The Human Upgrade: Biohacking for Longevity & Performance

Tony Wrighton - Neurofeedback, Decluttering & Alpha State: #286

The Human Upgrade: Biohacking for Longevity & Performance with Tony Wrighton 2016-02-23

Summary

Dave Asprey interviews Tony Wrighton, a Sky Sports presenter, author of three books on NLP (neurolinguistic programming), and host of the Zestology podcast. The conversation covers NLP as a framework for understanding how language and communication patterns program the subconscious mind, with applications for confidence, relaxation, and performance. Tony explains that NLP is essentially a study of how people communicate with themselves and others, and how they can hack their mental patterns to improve productivity and mood. The episode shifts into neurofeedback when Dave discusses his 40 Years of Zen program, an intensive 10-week alpha brainwave training protocol. Dave describes how after completing the program, his sympathetic nervous system stress response to technology and information overload was dramatically reduced. He reports that the constant background anxiety about checking email and social media essentially disappeared, noting that his body no longer interprets missing a Facebook update as a survival threat. He positions neurofeedback alongside self-hypnosis and meditation as tools for reducing the biological cost of constant information exposure. Tony and Dave discuss how NLP techniques like positive framing of affirmations connect to brain function. They explore why saying "don't worry" makes the brain hear "worry" and how affirmations should always be phrased in the positive. Dave shares his experience with the cognitive and stress-reduction benefits of alpha brainwave training and describes the 40 Years of Zen program as the most impactful biohack he has ever done, more transformative than any supplement, diet, or device. The conversation also touches on decluttering both physical spaces and mental patterns as a performance optimization strategy.

Key Points

  • Dave Asprey's 40 Years of Zen program is a 10-week intensive alpha brainwave neurofeedback training that he describes as the most impactful biohack he has ever done
  • After intensive neurofeedback training, Dave reports that his sympathetic stress response to technology and information overload was dramatically reduced
  • NLP (neurolinguistic programming) is a study of communication patterns that can reprogram subconscious responses for confidence, relaxation, and performance
  • The brain does not process negatives in affirmations: saying "don't worry" makes the brain focus on "worry," so affirmations should always be phrased positively
  • Neurofeedback, self-hypnosis, and meditation can all reduce the biological cost of constant information exposure from phones and social media
  • Alpha brainwave training helps reduce the core survival-level anxiety that drives compulsive technology checking behavior
  • Self-hypnosis with guided suggestions in a relaxed state is more powerful than simple affirmations for changing subconscious patterns
  • Physical and mental decluttering both contribute to cognitive performance by reducing background stress and decision fatigue

Key Moments

NLP techniques can change the internal voice that triggers fight-or-flight

Tony Wrighton explains how the internal voice can trigger the fight-or-flight response. NLP techniques include spatially moving the voice further away, turning down its volume with an imagined dial, and changing it to a cartoon character voice like Mickey Mouse to reduce its emotional impact.

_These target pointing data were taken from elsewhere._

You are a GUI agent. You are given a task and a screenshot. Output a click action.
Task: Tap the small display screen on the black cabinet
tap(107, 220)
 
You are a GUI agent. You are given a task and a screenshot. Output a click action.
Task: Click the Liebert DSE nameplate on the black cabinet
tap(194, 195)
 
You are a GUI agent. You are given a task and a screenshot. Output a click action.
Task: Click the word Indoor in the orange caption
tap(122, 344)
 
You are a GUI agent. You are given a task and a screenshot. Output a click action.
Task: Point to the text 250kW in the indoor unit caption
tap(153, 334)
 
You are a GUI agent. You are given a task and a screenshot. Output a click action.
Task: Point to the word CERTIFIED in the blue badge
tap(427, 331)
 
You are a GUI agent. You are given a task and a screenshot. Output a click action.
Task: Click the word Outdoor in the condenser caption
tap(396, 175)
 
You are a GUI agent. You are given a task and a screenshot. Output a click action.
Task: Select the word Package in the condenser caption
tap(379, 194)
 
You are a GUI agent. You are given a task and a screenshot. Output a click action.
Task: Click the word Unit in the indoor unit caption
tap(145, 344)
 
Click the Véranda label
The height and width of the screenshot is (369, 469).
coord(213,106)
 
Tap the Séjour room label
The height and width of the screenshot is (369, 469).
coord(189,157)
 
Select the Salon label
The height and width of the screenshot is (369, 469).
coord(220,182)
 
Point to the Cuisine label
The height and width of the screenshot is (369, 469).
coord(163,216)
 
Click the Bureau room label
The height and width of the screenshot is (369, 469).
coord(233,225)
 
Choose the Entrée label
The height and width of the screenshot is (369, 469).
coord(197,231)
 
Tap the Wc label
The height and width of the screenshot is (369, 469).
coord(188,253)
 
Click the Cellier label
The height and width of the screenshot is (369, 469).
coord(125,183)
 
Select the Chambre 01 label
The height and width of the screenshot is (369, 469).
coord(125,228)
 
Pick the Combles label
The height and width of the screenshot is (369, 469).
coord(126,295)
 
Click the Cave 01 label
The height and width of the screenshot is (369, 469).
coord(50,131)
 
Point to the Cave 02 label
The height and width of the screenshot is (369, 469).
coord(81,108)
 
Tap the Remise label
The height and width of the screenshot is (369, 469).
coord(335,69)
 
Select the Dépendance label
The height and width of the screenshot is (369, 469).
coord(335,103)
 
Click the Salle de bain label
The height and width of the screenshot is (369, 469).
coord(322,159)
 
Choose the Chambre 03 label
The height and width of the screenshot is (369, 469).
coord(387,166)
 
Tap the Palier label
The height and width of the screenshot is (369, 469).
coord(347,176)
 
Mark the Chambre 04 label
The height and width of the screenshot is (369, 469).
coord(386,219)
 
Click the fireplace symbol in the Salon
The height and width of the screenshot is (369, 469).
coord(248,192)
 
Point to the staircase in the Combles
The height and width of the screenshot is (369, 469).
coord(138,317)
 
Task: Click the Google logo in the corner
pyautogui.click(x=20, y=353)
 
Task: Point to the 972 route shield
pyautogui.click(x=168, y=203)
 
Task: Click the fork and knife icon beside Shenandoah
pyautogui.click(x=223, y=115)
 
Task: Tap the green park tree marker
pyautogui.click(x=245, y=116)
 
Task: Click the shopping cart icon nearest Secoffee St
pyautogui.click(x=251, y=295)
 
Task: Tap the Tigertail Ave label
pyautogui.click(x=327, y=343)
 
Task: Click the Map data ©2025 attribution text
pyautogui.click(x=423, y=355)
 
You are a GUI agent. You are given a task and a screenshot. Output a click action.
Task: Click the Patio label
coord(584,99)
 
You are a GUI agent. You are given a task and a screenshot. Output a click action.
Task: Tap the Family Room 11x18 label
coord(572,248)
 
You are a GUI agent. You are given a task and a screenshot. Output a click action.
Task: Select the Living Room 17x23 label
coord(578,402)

"So when you're thinking about the voice in your head, some people have a really loud, distinct voice that is often not very kind and very friendly to them and not very helpful to them especially when it comes to anxiety um and there are loads of things that you can do in terms of that voice one of the things we'd look at in nlp terms is looking at the way that you experience in the world and just changing it and hacking it a little bit so with that voice you might notice where that voice is if you if you're someone who's got a loud internal voice where is it is it in front of voice is. If you're someone who's got a loud internal voice, where is it?"

Self-hypnosis provides guided meditation that keeps the mind from wandering

Tony describes how self-hypnosis can be more accessible than meditation for beginners because the guided words keep the mind occupied, preventing the wandering that makes people feel they are doing meditation wrong. He used self-hypnosis and alpha state training to recover from a mysterious post-viral fatigue illness.

"with self-hypnosis especially if you use some kind of guided hypnotherapy like a kind of creative visualization or something you listen to or you go and see a hypnotherapist or a hypnotist they will guide you into a different place and because of the words that they're using your mind is occupied and therefore it has less chance to kind of wander off"

Dave Asprey warns against sleeping with Bluetooth wearables due to EMF concerns

Dave Asprey discusses the tradeoffs of sleep-tracking wearables with Bluetooth. While Bluetooth is a relatively small risk, he argues that sleeping with a Bluetooth signal on every night for marginal data is not worth the unknown long-term effects, noting his experience as former CTO of a wristband company.

"So that's all going to happen or not over the next 50 years. But let's assume right now we're going to protect ourselves. So then you want to track your sleep. There's three solutions that work for tracking your sleep that don't require Bluetooth, and I'm not a fan of Bluetooth because I don't mind Bluetooth during the day and when I need it, but I don't want to just be bathing in Bluetooth 24-7 because, frankly, let's do it to 10 generations of mice or something and see what happens. I just don't think it's been that well tested."